Examples include units such as hour, or day (versus SI unit of second) or WHO “international units” (IU).

Reference
  1. International vocabulary of metrology, https://www.bipm.org/en/publications/guides/vim.html
  2. Ferard G, Dybkaer R, Fuentes-Arderiu X. Compendium of Terminology and Nomenclature of Properties in Clinical Laboratory Sciences : Recommendations 2016. 1 ed: Royal Society of Chemistry; 2016. 182 p. doi:10.1039/9781782622451.
  3. Hansen YBL. Recommendations on Measurement Units – Why and How. EJIFCC. 2019;30(3):250-75.
Symbol  IU
Definition A group of heterogenous measurement units with magnitudes determined by WHO or other equivalent organisation
Scope The use of non-SI units should be limited and only used when there are no available and relevant SI units
Description

The definition and magnitude of each “WHO International Unit” are defined by an international certified reference material (CRM), (e.g. a WHO International Standard) for a specific quantity.
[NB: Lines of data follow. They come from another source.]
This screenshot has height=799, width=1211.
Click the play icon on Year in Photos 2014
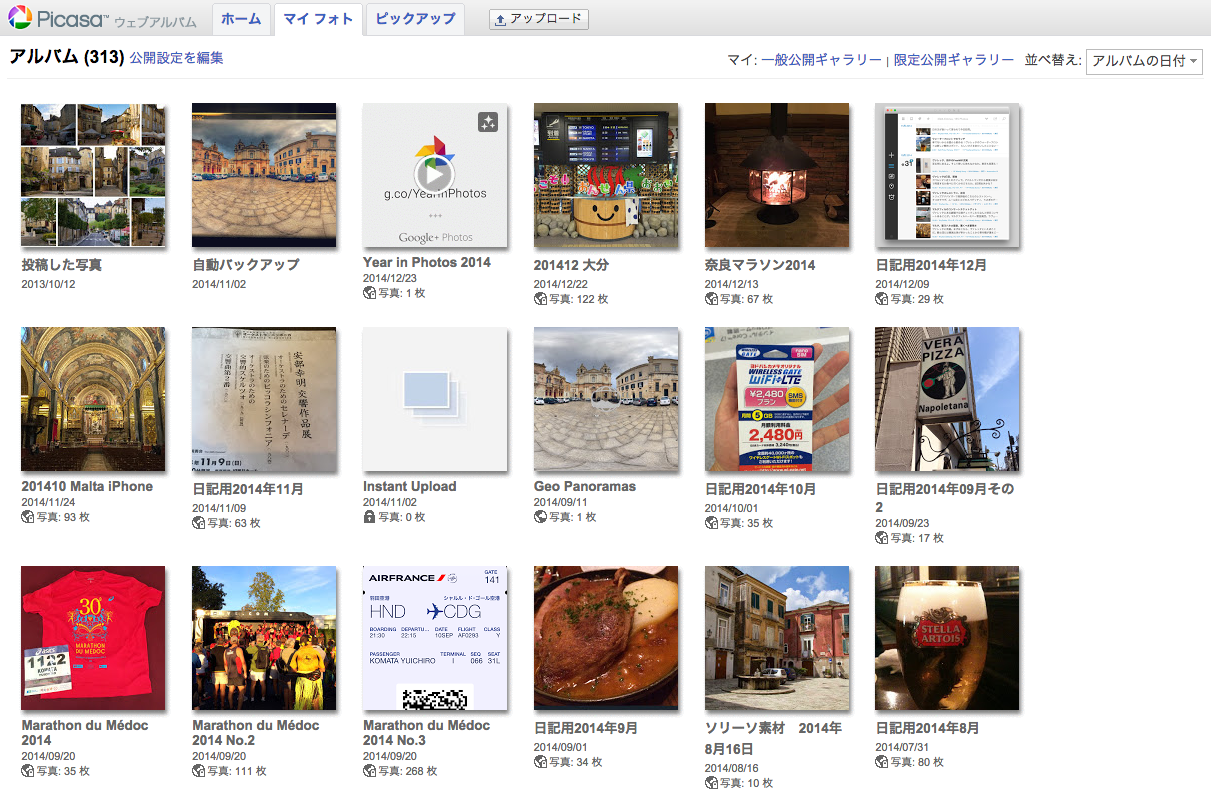pyautogui.click(x=432, y=175)
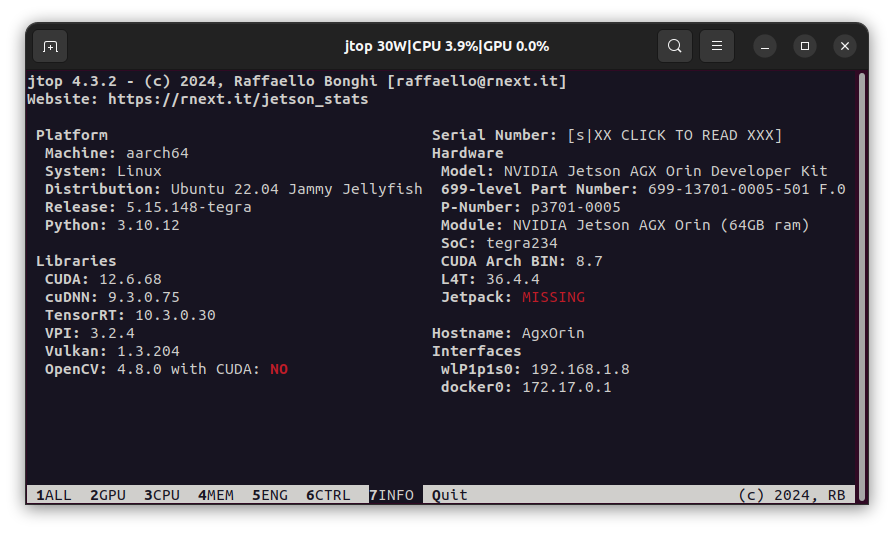Switch to the 1ALL page
The image size is (894, 533).
coord(54,495)
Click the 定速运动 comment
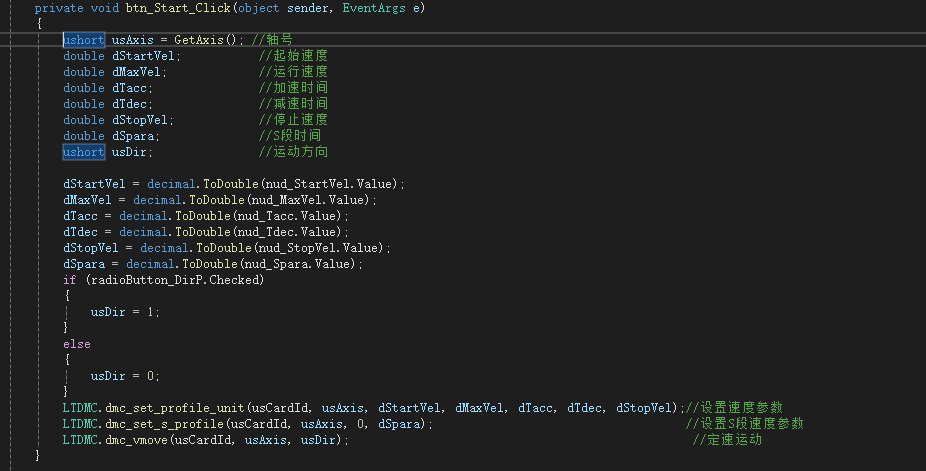Image resolution: width=926 pixels, height=471 pixels. tap(727, 440)
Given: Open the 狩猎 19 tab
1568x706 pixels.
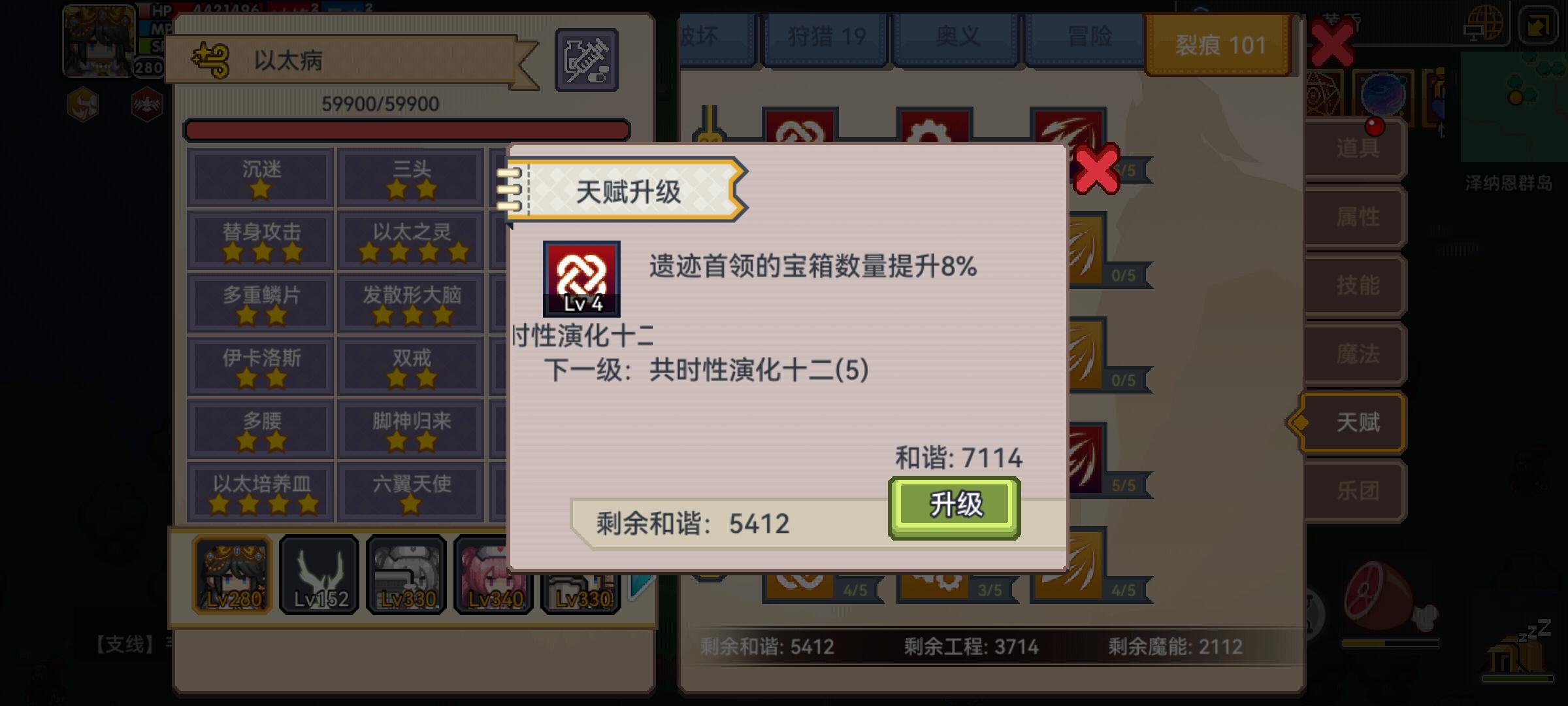Looking at the screenshot, I should [826, 37].
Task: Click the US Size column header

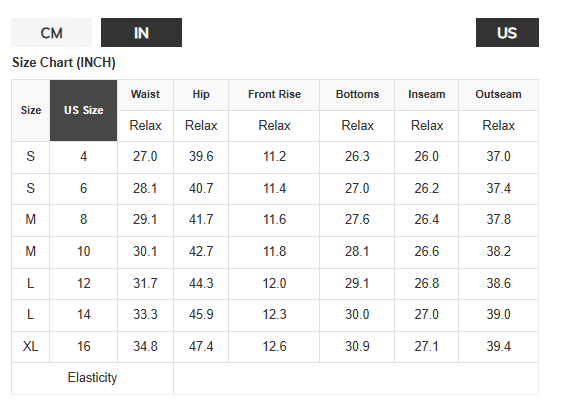Action: [83, 110]
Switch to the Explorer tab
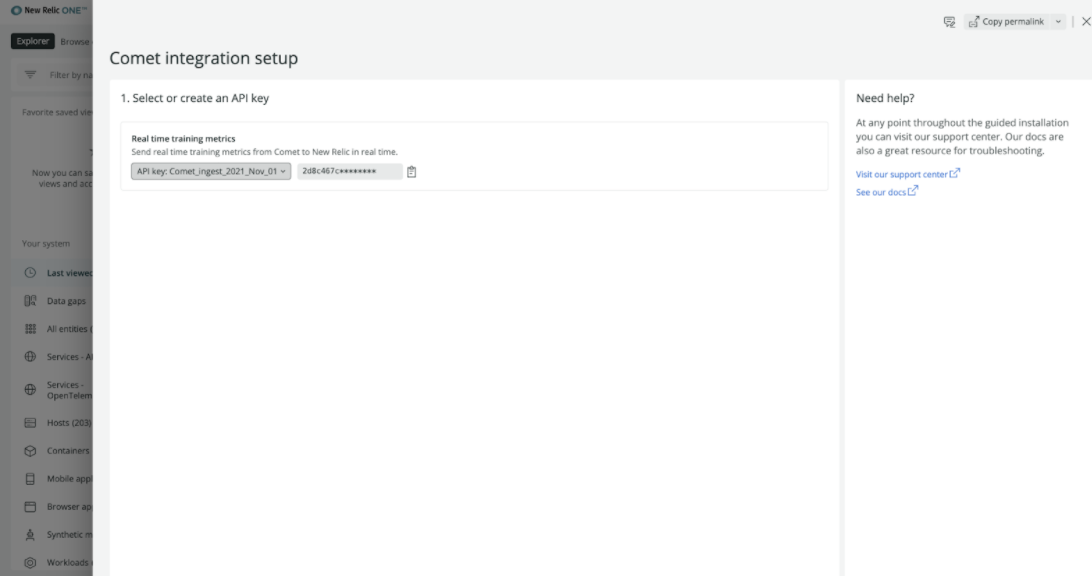Viewport: 1092px width, 576px height. click(x=33, y=41)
For a quantity that has a “WHO International Unit”, the arbitrary kind-of-quantity and the specific CRM must be stated along the corresponding unit.

Example:

NPU19634 Plasma—Ampicillin antibody(IgE); arbitrary substance concentration(IRP 75/502;c203;proc.) = ? × 10³ IU/L

Note 1: “Arbitrary substance concentration” is an arbitrary kind-of-quantity

Note 2: “IRP 75/502” is the identifier of the WHO international standard that has established the magnitude of this specific “IU”. (see Traceability of reference materials of higher order – a short explanation)

Rules when used with SI prefix

The use of SI prefix factors (e.g. 10³) is allowed in descriptions of very small or very large values, because the international CRM has a well-defined magnitude.
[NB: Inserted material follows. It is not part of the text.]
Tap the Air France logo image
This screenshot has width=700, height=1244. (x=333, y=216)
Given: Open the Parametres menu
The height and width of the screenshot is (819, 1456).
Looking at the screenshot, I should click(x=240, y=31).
SI prefixes (e.g. µ, m, k) are not recommended in combination with IU expressions due to confusion with the symbol for the ‘enzyme unit’, U. E.g. ‘kU/L’ can be mistaken for “kIU/L”, and “mU/L” for “mIU/L”.

Non-recommended symbol U (can be confused with the enzyme unit, U)
Reference
  1. International vocabulary of metrology, https://www.bipm.org/en/publications/guides/vim.html
  2. Ferard G, Dybkaer R, Fuentes-Arderiu X. Compendium of Terminology and Nomenclature of Properties in Clinical Laboratory Sciences : Recommendations 2016. 1 ed: Royal Society of Chemistry; 2016. 182 p. doi:10.1039/9781782622451.
  3. Hansen YBL. Recommendations on Measurement Units – Why and How. EJIFCC. 2019;30(3):250-75.
Symbol  p.d.u.
Definition A group of heterogenous measurement units with magnitudes determined by proprietary organisations or persons
Scope
Description Procedure defined unit is a placeholder for the symbol (or term) of an non-SI unit that is not defined by an international organisation with the highest hierachal authority. The local laboratory can define and determine the non-SI unit in the placeholder (e.g. arbitrary unit, ELISA unit).
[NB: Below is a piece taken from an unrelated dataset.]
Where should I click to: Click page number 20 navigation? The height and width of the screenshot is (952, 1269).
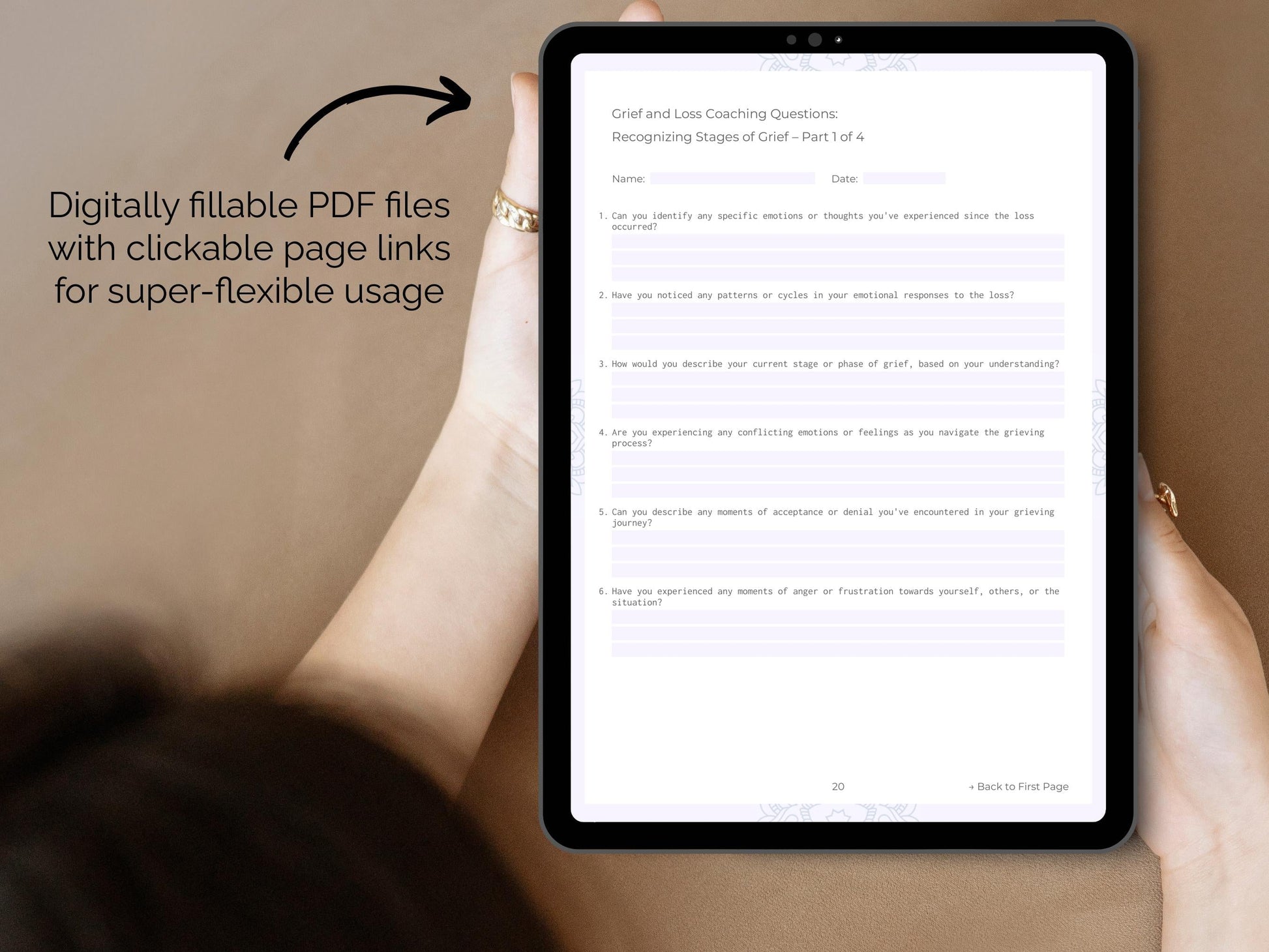(x=839, y=784)
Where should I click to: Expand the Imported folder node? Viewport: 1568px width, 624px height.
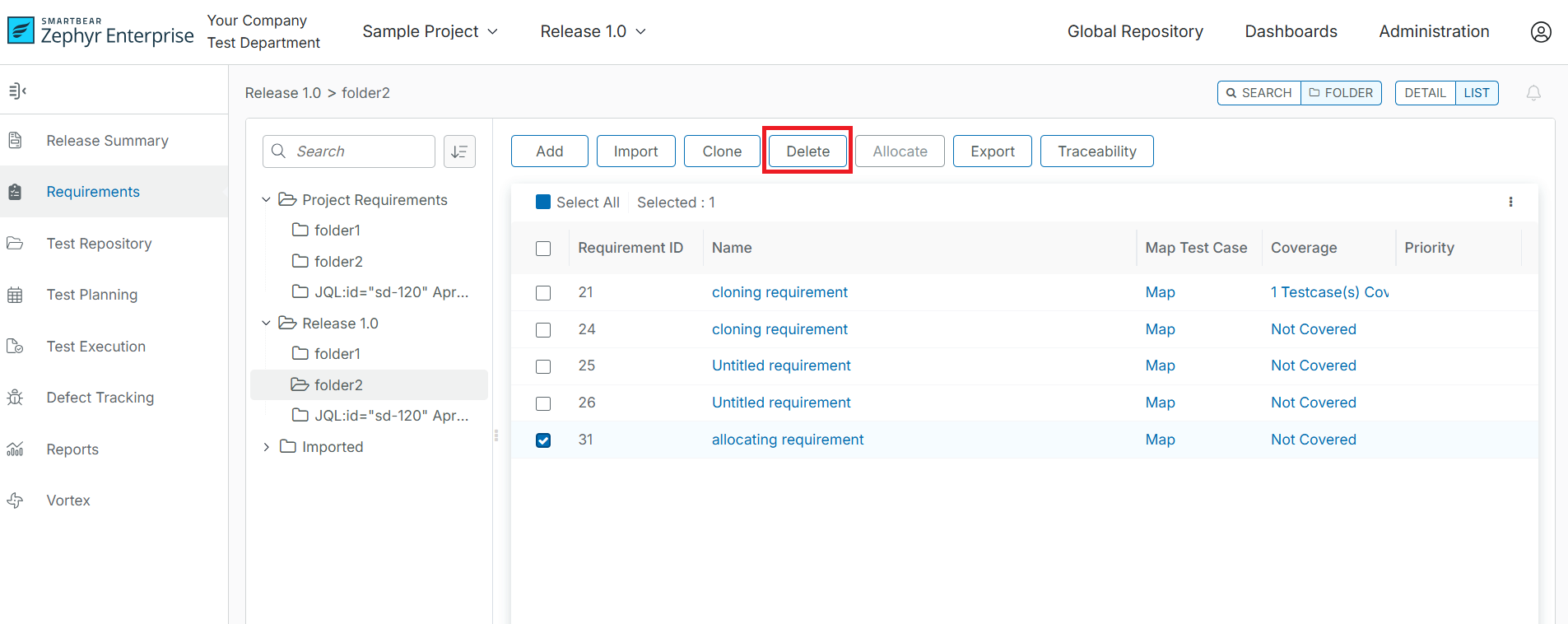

The actual magnitude of the unit depends on the analytical measurement procedure, and it is the responsibility of the laboratory to com-municate the required information for clinical evaluation of the laboratory reports.

Rules when used with SI prefix
Non-recommended symbol
Reference
  1. International vocabulary of metrology, https://www.bipm.org/en/publications/guides/vim.html
  2. Ferard G, Dybkaer R, Fuentes-Arderiu X. Compendium of Terminology and Nomenclature of Properties in Clinical Laboratory Sciences : Recommendations 2016. 1 ed: Royal Society of Chemistry; 2016. 182 p. doi:10.1039/9781782622451.
  3. Hansen YBL. Recommendations on Measurement Units – Why and How. EJIFCC. 2019;30(3):250-75.
Should anybody be able to establish a proprieraty international unit? It may seem convenient to establish a proprietary international unit (e.g. “company X unit”) when there is no available SI unit. However, it will, in time, create a surplus of proprietary international units that, by their overflooding number, cause confusion and potentially jeopardize patient safety. The number of units should be manegeable and limited.

This recommendation still applies, even though in some cases results may not be comparable using different assays of the same measurement. Information about the analytical procedures of the assays should be attached to the respective results.